Dan Gast dan at riskpulse.com
Thu Mar 27 09:25:05 PDT 2014

On Wed, Mar 26, 2014 at 10:47 PM, Nyall Dawson <nyall.dawson at gmail.com> wrote:
> Dan - it's not quite clear from your original post whether you have indexes
> on your geography columns? That would also have a huge impact on the
> performance of this query.

There are GIST indexes in the actual program code, but there are not
in this test case. Once I found the crash I focused on understanding
that so we don't hit it in production.

On Thu, Mar 27, 2014 at 7:25 AM, Newcomb, Doug <doug_newcomb at fws.gov> wrote:
> FYI in Postgresql 9.3 :
> https://wiki.postgresql.org/wiki/What's_new_in_PostgreSQL_9.3#Switch_to_Posix_shared_memory_and_mmap.28.29
> "except in unusual cases, system parameters such as SHMMAX and SHMALL no
> longer need to be adjusted. We need users to rigorously test and ensure that
> no memory management issues have been introduced by the change."

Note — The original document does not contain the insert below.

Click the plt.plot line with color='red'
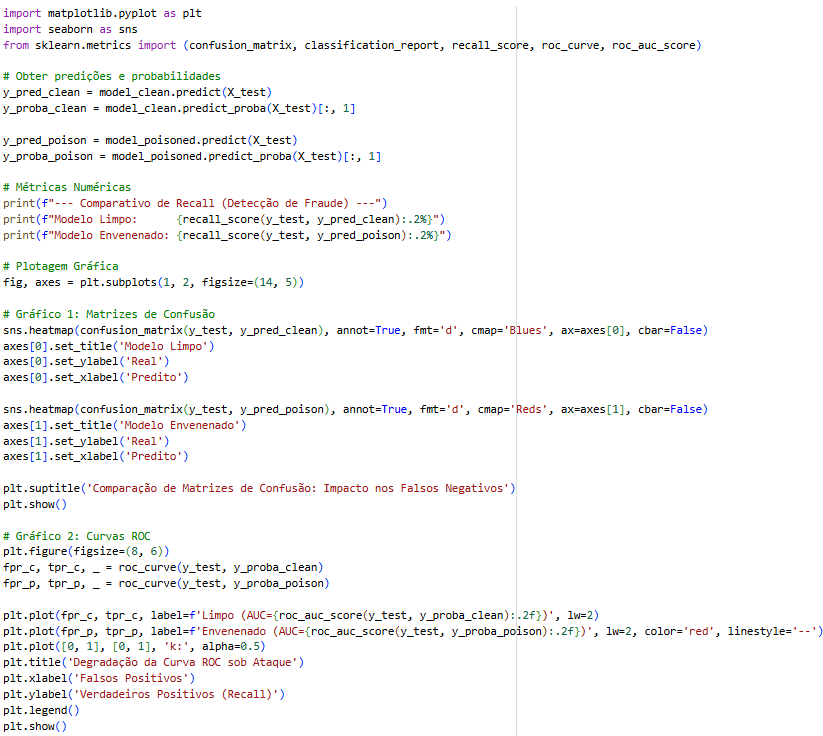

I hadn't thought to try this... I just threw together another VM with
9.2/2.1 and see the same behavior, so I suppose it's not related to
the 9.3 SHM changes. :/

On Thu, Mar 27, 2014 at 7:00 AM, Sandro Santilli <strk at keybit.net> wrote:
> I've faced this recently, and found out it was the Linux kernel's fault.
> See http://www.etalabs.net/overcommit.html
> And "Linux Memory Overcommit" here:
> http://www.postgresql.org/docs/9.1/static/kernel-resources.html

What's interesting is that I have a dev environment Ubuntu 12.04
machine (the machine where I found this initially) that has overcommit
set to 0 (overcommit allowed), and it will OOM kill the daemon
quickly, with little other impact to the running host. Running a small
VM (also 12.04) with overcommit set to 0, Linux doesn't OOM the
process but the machine becomes generally unresponsive. It will accept
^C in the client and say "Cancel request sent" but it never comes back
around. Setting overcommit to 2 on that small host causes the process
to end itself based on a failed malloc.

overcommit = 2 is definitely the best choice in this situation (i.e.
give the daemon a chance to give up gracefully), but I still don't
understand why memory balloons in the first place.